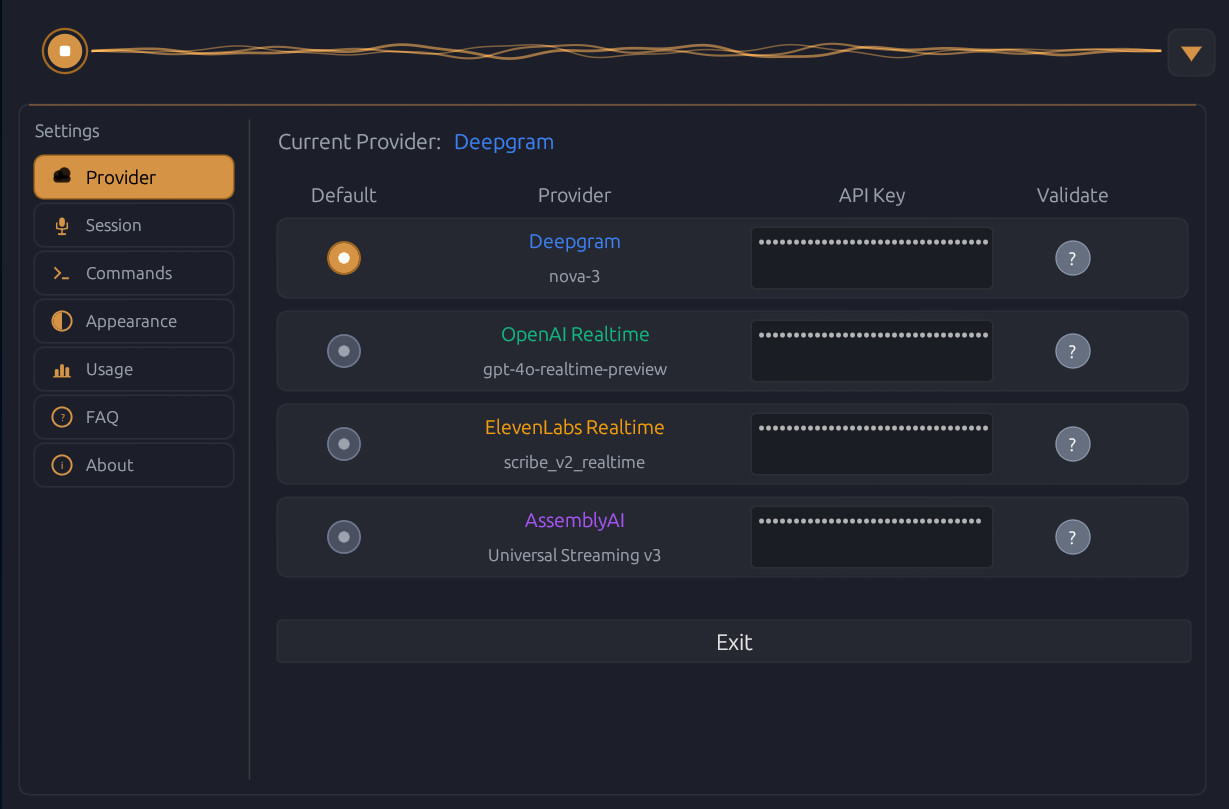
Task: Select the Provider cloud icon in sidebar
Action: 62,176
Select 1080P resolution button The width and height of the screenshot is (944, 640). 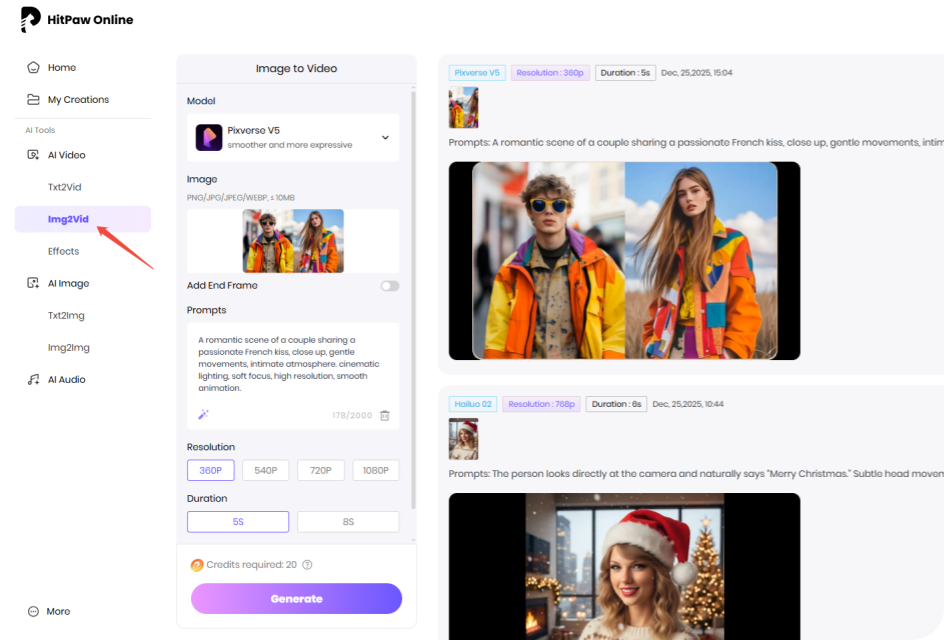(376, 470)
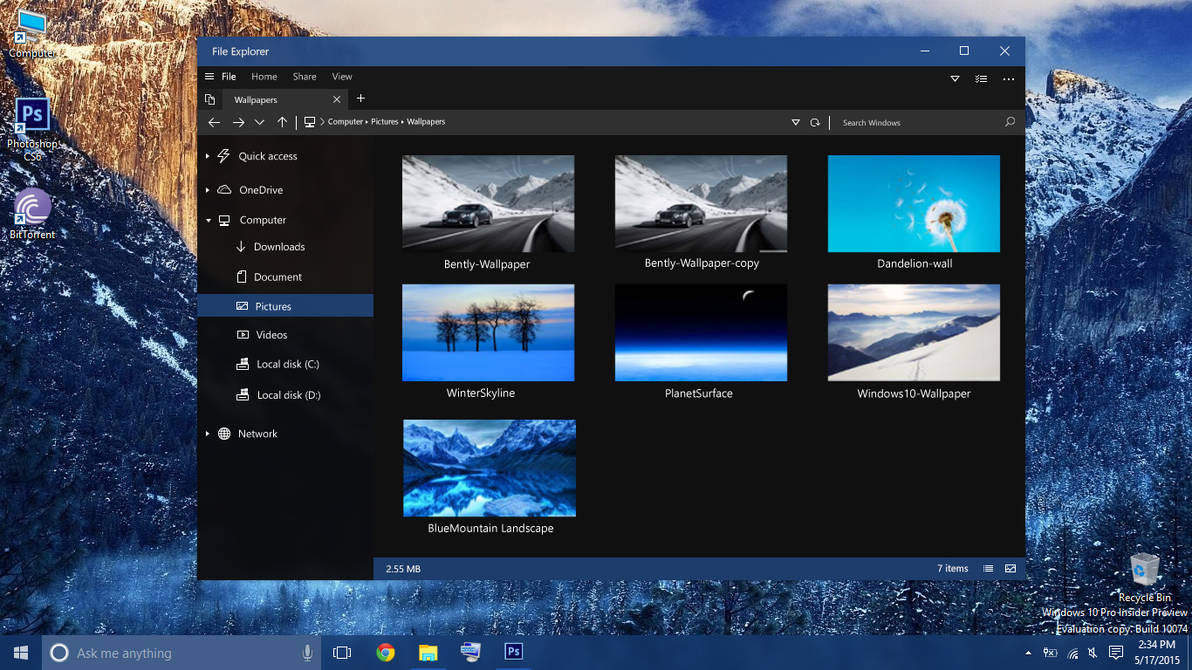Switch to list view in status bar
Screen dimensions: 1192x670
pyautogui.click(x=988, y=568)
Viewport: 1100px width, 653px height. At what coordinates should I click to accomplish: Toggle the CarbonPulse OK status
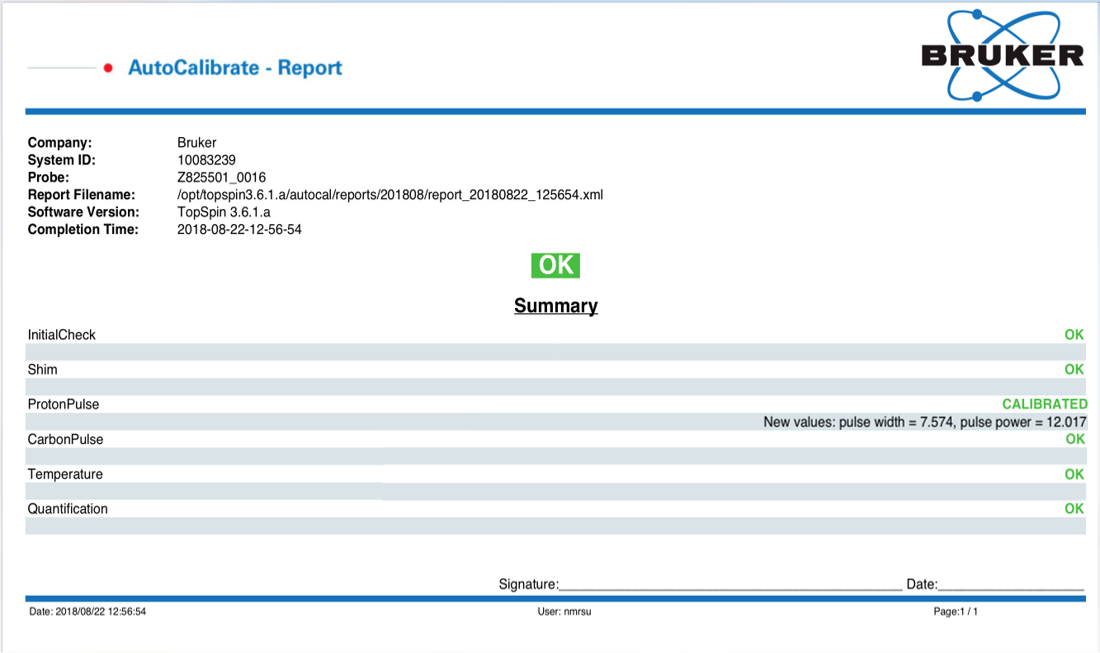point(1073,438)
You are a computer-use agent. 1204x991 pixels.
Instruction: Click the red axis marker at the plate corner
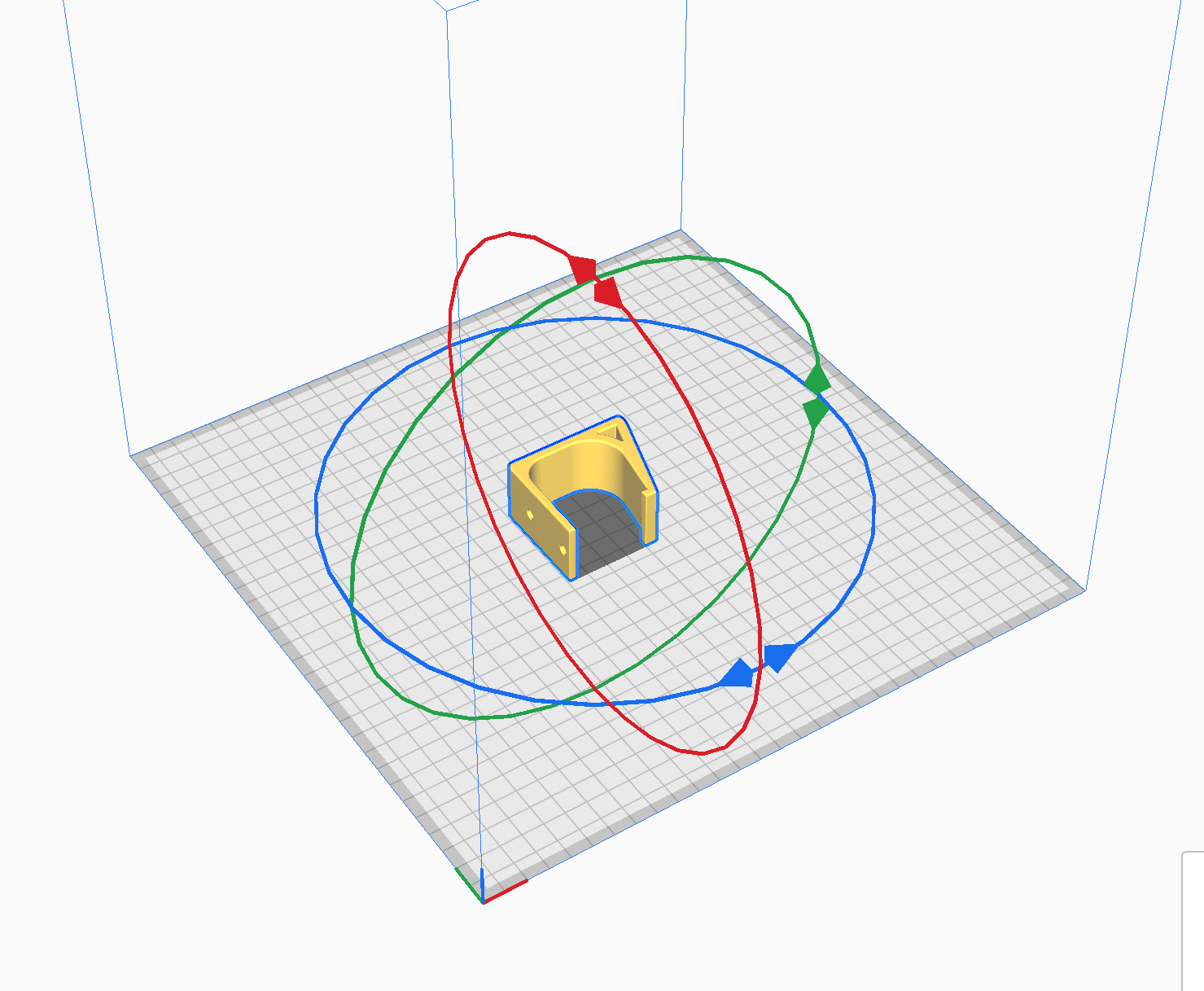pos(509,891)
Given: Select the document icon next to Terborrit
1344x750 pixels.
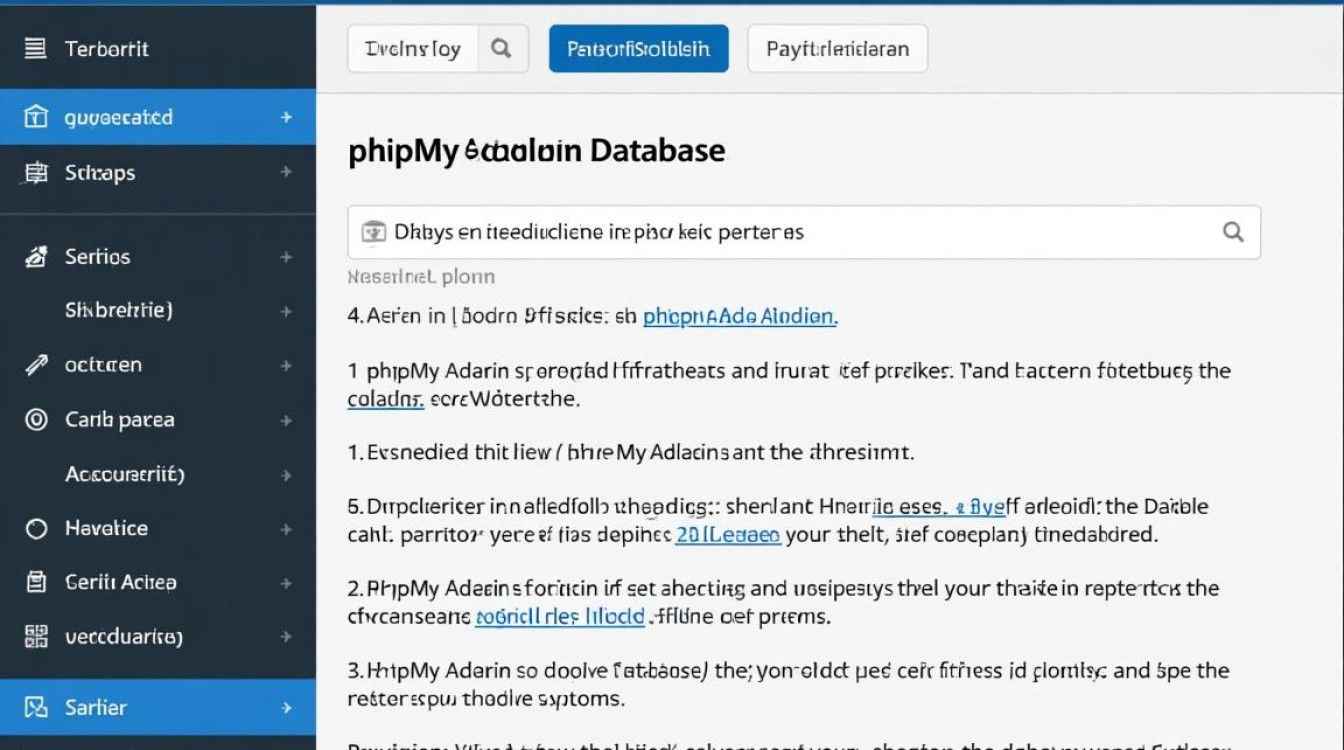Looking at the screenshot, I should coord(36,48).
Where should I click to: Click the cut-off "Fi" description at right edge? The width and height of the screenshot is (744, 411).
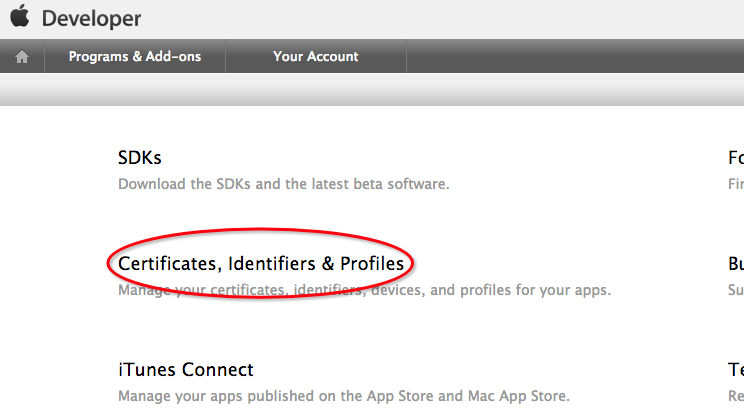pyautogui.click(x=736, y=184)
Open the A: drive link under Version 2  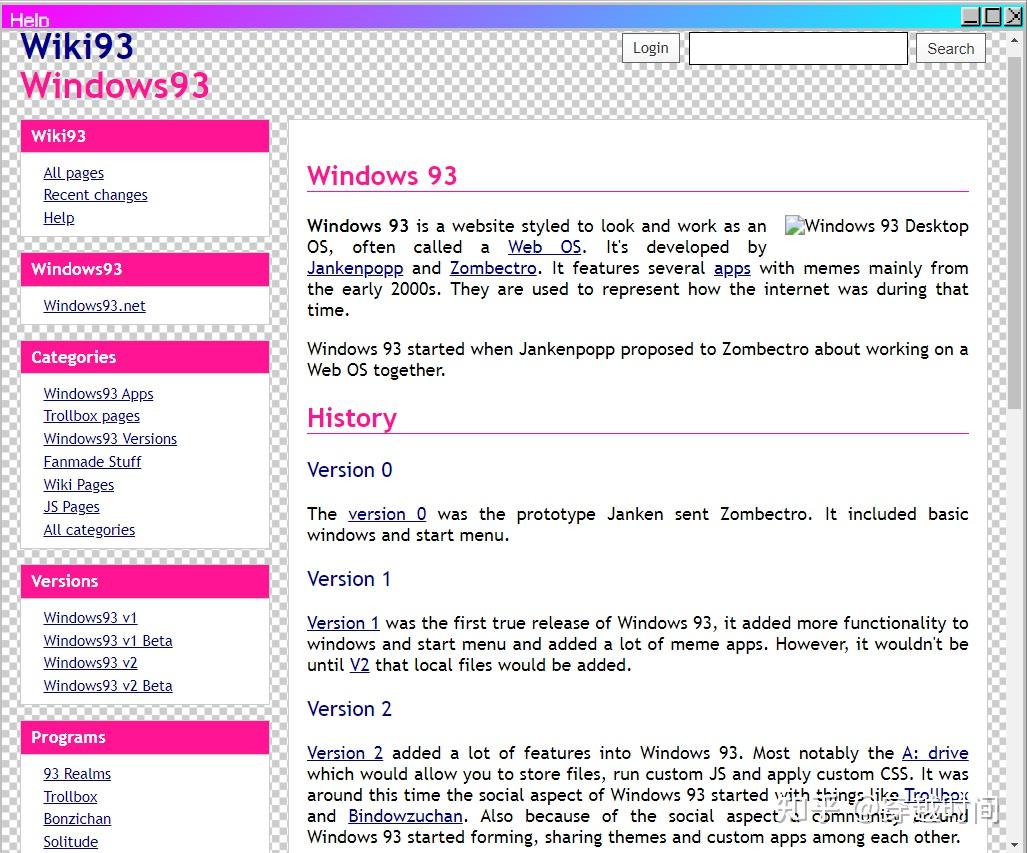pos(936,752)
════════════════════
WHAT YOU ARE ASKED TO DO
Leave the pictures out. Output, exactly, the lines of the material above starting at the line containing "Viewport: 1100px width, 653px" and ending at the line containing "Given: Select the".

RESPONSE TO THIS TASK
Viewport: 1100px width, 653px height. At what coordinates should I click to accomplish: Toggle the CarbonPulse OK status
point(1073,438)
You are a computer-use agent. 1204x991 pixels.
Instruction: Click the red axis marker at the plate corner
pos(509,891)
Given: Select the document icon next to Terborrit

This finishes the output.